When London Fashion Week swings around every six months, you can find any number of poseurs, voyeurs and flâneurs in the city. At Somerset House, you will find the highest concentration. William Chambers would be tickled to find his building turned into mecca for some of fashion’s greatest mistakes.
Further north, and minutes from the relentless surge of Oxford Street, an exhibition of photographer Robert Mapplethorpe’s work has opened at Alison Jacques Gallery. When I arrive, there are two women looking around. One is wearing a top with ‘Fuck’ emblazoned on it, the other a pair of platform brothel creepers and a velveteen jumpsuit. They are discussing how ‘sick it is to see some of Mapplethorpe’s best work’.
Back in 1970, the fashion crowd was less crowded than it is today. But it existed, and Mapplethorpe captured it. Today, he may have owned a blog, and used Instagram. What will constitute fashion photography exhibitions in 30 years remains to be seen.
Mapplethorpe’s ex-boyfriend David Croland curated the show (immensely handsome then, and now, still prepossessing I am told; his current boyfriend is many years his junior). It lends the exhibition a personal tone, and the respect that Croland feels for his lover of three years is evident. This is a private exhibition, a shrine to Mapplethorpe, but it does not do him many favours.
There are the shoots for Vogue, but they look tired, their geometric obsessions humdrum. One image features Karl Lagerfeld, and gently rips off Norman Parkinson. It is sad that the most intriguing thing about it is how little Karl Lagerfeld looks like the Karl Lagerfeld of today.
A series of small silver gelatin works in the adjoining room showcase the fashion clique. Ossie Clark, Loulou de la Falaise, Yves Saint Laurent, Marianne Faithfull are all there. What is not there is a sense of just how good Mapplethorpe was as a photographer. It is a shame. The shots are anaemic, and risk presenting him as a fawning diarist.
Two images are striking. They are both of Milton Moore, one of Mapplethorpe’s muses. One is of his bottom, the other of his cock. The joy is their sculptural presence and their visceral qualities; their presence in the show makes the rest of it feel vapid in comparison.

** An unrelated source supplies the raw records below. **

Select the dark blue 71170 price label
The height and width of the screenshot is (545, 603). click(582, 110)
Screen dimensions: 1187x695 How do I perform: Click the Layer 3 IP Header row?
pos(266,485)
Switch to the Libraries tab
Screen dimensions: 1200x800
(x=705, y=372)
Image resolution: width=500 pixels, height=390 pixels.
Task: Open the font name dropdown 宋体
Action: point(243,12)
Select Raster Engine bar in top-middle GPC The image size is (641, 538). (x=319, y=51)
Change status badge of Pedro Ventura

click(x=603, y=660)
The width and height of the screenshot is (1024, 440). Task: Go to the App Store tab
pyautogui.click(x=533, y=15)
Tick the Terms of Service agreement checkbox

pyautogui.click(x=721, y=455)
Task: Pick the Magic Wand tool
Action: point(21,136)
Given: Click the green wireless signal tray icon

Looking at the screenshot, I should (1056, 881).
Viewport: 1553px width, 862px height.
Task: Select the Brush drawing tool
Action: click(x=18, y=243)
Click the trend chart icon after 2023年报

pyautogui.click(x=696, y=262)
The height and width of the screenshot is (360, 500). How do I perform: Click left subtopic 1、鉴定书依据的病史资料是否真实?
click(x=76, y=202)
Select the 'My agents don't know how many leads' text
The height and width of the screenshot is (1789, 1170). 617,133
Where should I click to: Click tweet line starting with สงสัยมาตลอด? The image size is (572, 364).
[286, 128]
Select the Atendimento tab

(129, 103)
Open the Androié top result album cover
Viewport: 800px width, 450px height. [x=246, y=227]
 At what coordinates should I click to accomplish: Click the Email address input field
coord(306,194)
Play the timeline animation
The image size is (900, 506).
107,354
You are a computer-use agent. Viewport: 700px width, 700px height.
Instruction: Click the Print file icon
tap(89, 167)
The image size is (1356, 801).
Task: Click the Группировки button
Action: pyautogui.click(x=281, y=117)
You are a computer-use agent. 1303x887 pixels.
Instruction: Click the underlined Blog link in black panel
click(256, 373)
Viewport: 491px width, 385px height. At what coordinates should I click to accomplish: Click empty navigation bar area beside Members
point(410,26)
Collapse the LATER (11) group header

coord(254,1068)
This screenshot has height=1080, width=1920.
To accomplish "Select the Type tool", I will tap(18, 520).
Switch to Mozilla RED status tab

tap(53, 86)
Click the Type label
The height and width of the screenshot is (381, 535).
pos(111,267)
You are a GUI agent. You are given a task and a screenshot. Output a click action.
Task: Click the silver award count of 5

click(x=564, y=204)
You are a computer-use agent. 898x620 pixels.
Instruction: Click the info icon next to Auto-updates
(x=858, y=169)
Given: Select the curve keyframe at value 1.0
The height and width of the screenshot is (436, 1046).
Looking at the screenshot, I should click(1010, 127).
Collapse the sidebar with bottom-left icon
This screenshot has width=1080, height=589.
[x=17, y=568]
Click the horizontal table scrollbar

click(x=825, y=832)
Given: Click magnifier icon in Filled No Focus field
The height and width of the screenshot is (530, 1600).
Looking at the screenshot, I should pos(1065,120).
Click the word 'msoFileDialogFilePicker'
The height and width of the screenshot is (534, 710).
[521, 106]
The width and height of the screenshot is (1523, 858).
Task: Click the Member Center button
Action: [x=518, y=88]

Croland wanted this show to ‘piece together Mapplethorpe’s career’. He wanted to demonstrate his love not just for naked men, but also for high-end fashion. The exhibition succeeds in doing that. Here are the flâneurs, the voyeurs and the poseurs from the fashion world of the 1970s. But Mapplethorpe’s best work? You will not find it here.
‘Robert Mapplethorpe: Fashion Show’ is on at Alison Jacques Gallery until 5 October 2013.